Fog Creek Software, founded in 2000 by Joel Spolsky and Michael Pryor, are makers of FogBugz, Trello, and co-creators of Stack Overflow. We recently launched the open beta of HyperDev, a developer playground for quickly building full-stack web apps. It removes all setup, so you only have to worry about writing code to build a web app. Or, as one user quipped - ‘let's crowdsource a million containers’. Something we’ve done within just a few weeks of launch.
In HyperDev, the apps you create are instantly live and hosted by us. They’re always up to date with your latest changes because changes are deployed as you type them. You can invite teammates to your project so that you can collaborate on code together and see changes as they’re made. To get started quickly you’re able to remix existing community projects, and every project gets a URL for editing and viewing, so you can share your code or your creations.
But perhaps the most interesting thing about HyperDev, is what you don’t have to do to get a real, fully-functional web app running:
It takes care of all that for you, so you can just focus on writing code. This makes it a great option for those just learning to code, so you can avoid some of the complexity whilst you’re just getting up to speed. But it’s useful for more experienced developers too, who are looking to quickly bang out some code and create a product quickly to get feedback.
At Fog Creek, Engineering is split into two inter-disciplinary product teams: FogBugz and HyperDev. Members work across the full stack, QA and Testing. The majority of staff work on FogBugz, but more are being added to HyperDev as it develops. Currently, it’s a team of 8 contributing to HyperDev, of which 5 are full-time - 3 working on the back-end and 2 on the front-end. With additional support for project management, marketing and system administration.
There are 3 main parts to HyperDev: the collaborative text editor, the hosted environment your app runs in, and the quick deploy of code from the editor to that environment. We've found that we need to get code changes updated in the app in under 1.5 seconds. Otherwise, the experience doesn't feel fluid, and you end up longing for your local dev setup. What's more, we need to do this at scale – we think millions of developers, and would-be developers, can benefit from HyperDev, and already we've seen hundreds of thousands of developers try things out, so it needs to be able to do all of it for thousands of projects at once.
The choice of CoffeeScript was mostly due to familiarity and a preference within the team for its minimal code aesthetic. You might not be familiar with Hamlet.coffee - it's the creation of one our team members, Daniel X Moore. It nicely solves the problem of facilitating the use of CoffeeScript with a Jade-like syntax for reactive templating, without having to resort to hacks, like we had to when using Knockout and Backbone.
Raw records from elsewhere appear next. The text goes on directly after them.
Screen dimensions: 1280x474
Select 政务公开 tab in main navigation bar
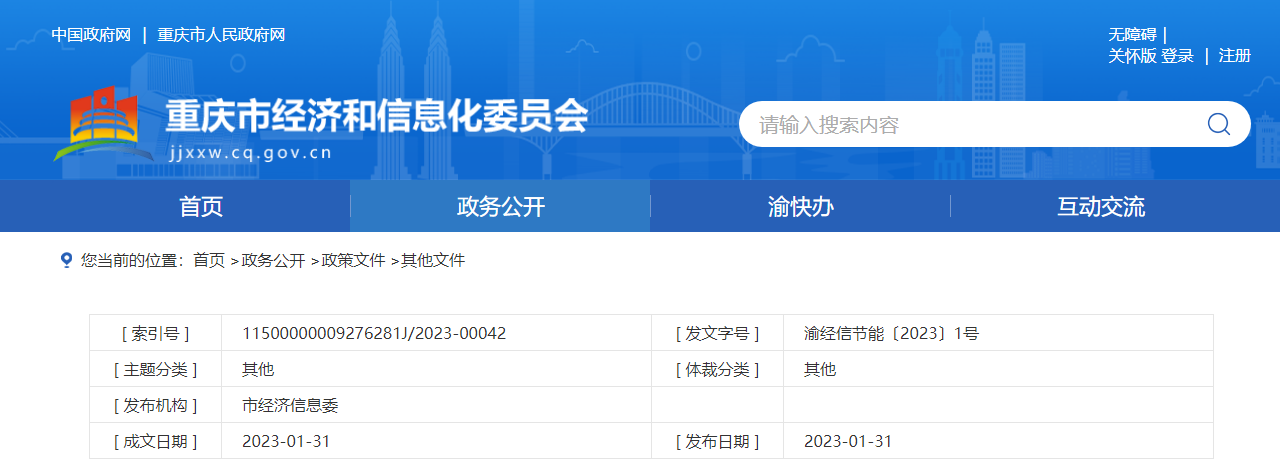point(501,207)
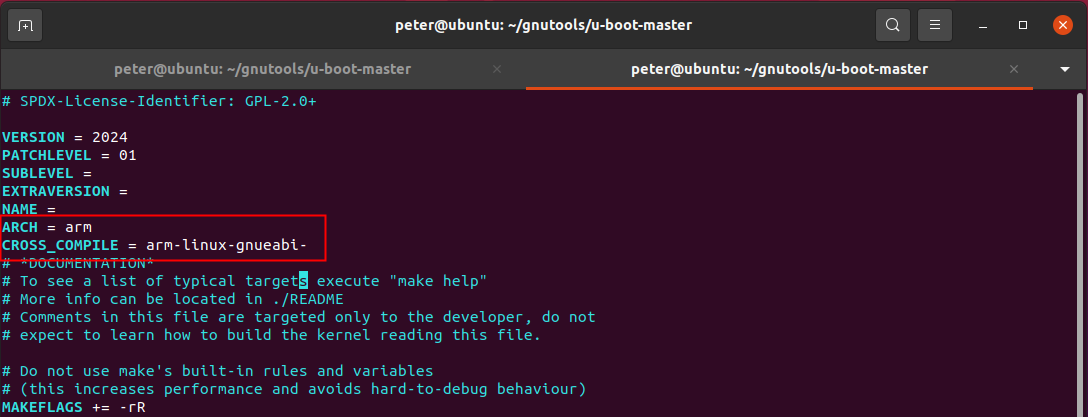Viewport: 1088px width, 417px height.
Task: Click the vertical scrollbar of the terminal
Action: [x=1079, y=250]
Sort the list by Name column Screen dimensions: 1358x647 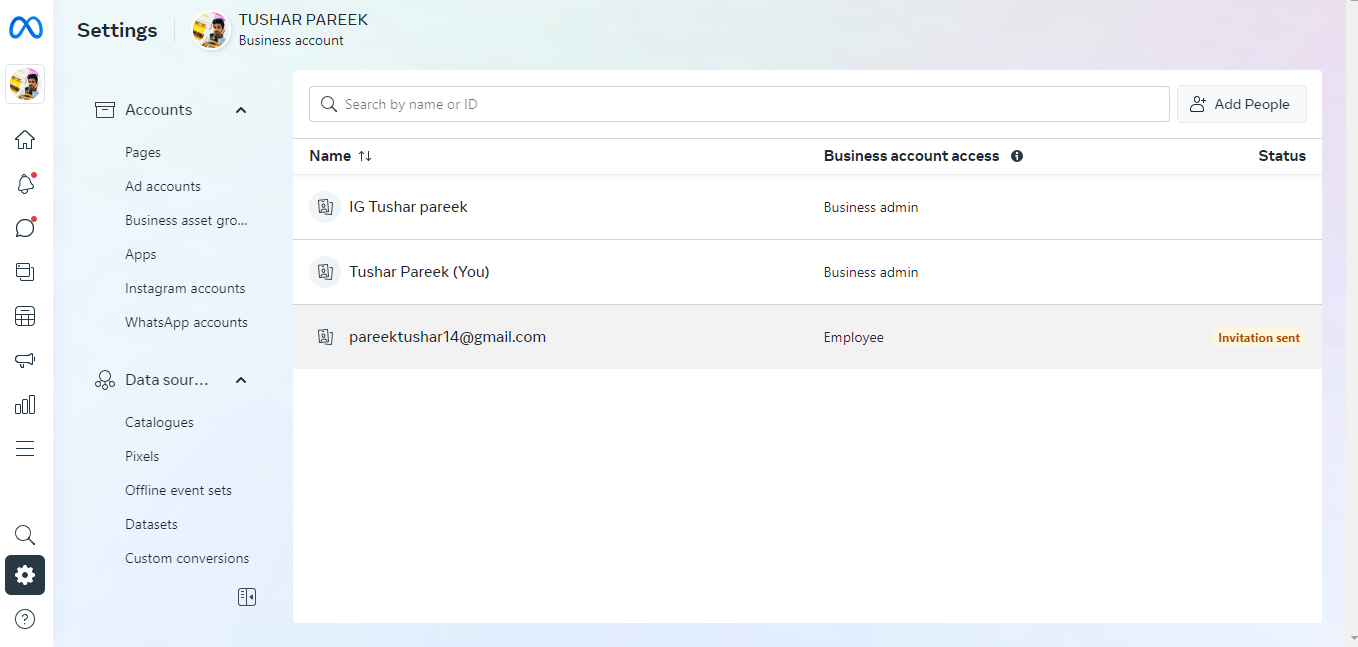click(x=365, y=156)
Within the app we also have npm embedded, so you can search and select packages to include in your package.json file directly. The search and metadata used for that are provided via use of an API service called Libraries.io.
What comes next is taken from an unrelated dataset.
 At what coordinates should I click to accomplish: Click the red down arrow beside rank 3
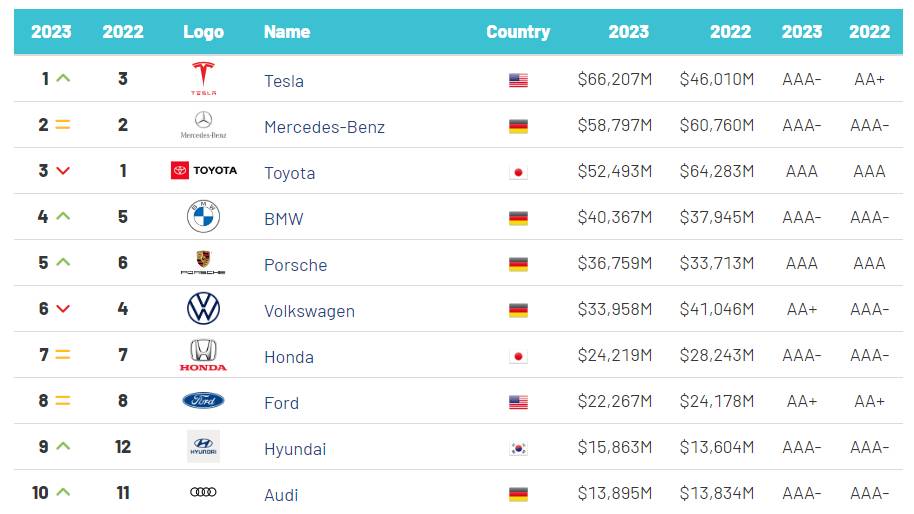tap(63, 171)
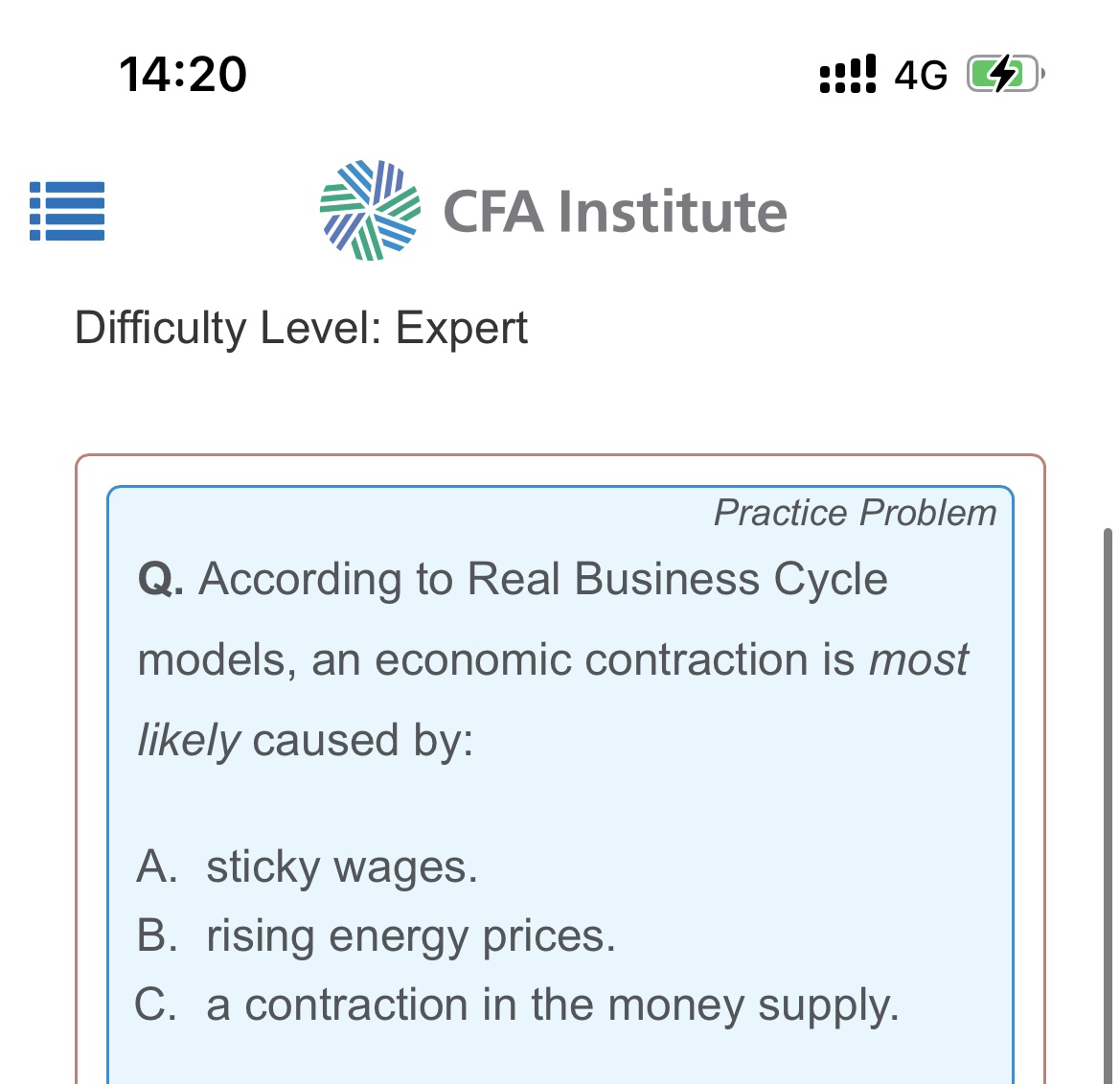Click the bold "Q." question marker
This screenshot has width=1120, height=1084.
[161, 580]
From the outset, we decided not to write our own editor. In general, online editors are difficult to write and although there are complexities in depending on someone else’s design for an editor, we knew that the editor was not our core value. So we chose to use Ace and hook in our own minor modifications to interface into our editor model.
For collaborative editing we use Operation Transforms (OT), to allow edits in 2 or more instances of the same document to be applied across all the clients and the back-end irrespective of the order they are generated and processed. To help jumpstart our implementation of OT on the frontend we used a fork of Firepad under the Ace editor, which uses the OT.js lib internally. This was then interfaced into our own model of the documents and app Websocket implementation.
Using Firepad and Ace was a real boon whilst pushing towards our MVP, as it meant we could direct our dev resources elsewhere and we could leverage the established themes and plugins built upon Ace.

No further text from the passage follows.